::: Material to process
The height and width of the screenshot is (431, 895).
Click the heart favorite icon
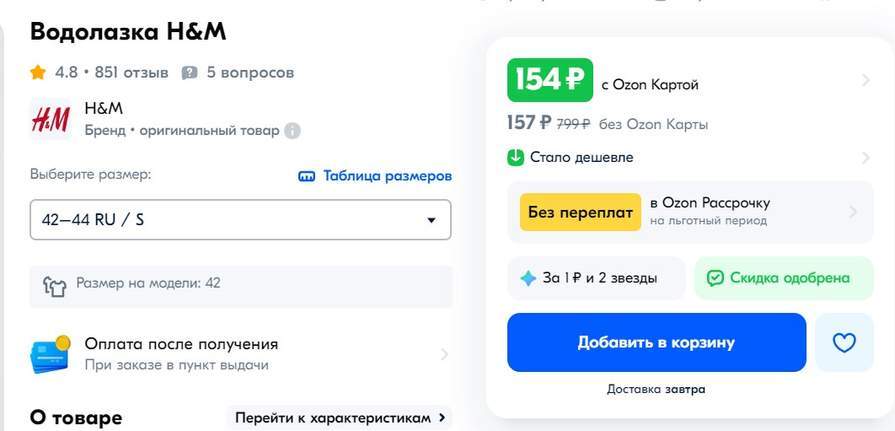844,343
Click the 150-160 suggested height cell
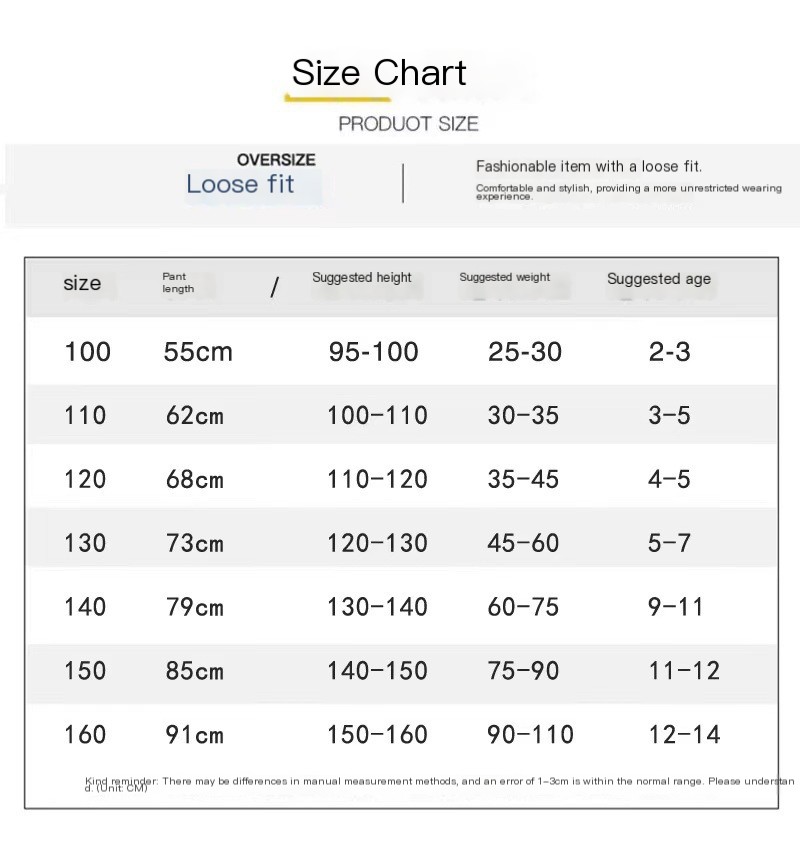The height and width of the screenshot is (849, 800). pyautogui.click(x=377, y=735)
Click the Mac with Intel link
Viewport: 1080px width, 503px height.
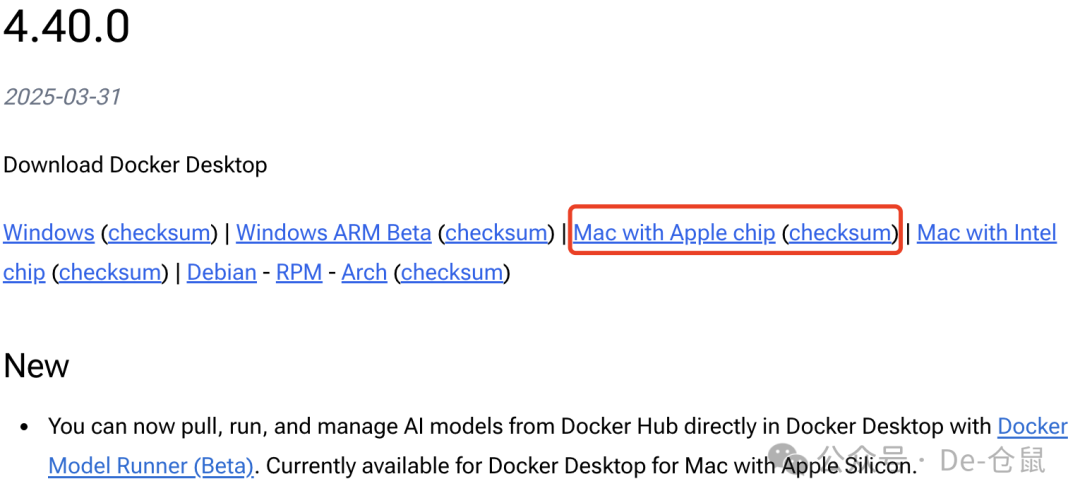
::::::
Leave the pictures out and set down the rest of the listing above exactly.

> [Exercise response]:
The height and width of the screenshot is (431, 895).
Click the heart favorite icon
844,343
Click the 150-160 suggested height cell
The height and width of the screenshot is (849, 800). pyautogui.click(x=377, y=735)
Click the Mac with Intel link
Viewport: 1080px width, 503px height.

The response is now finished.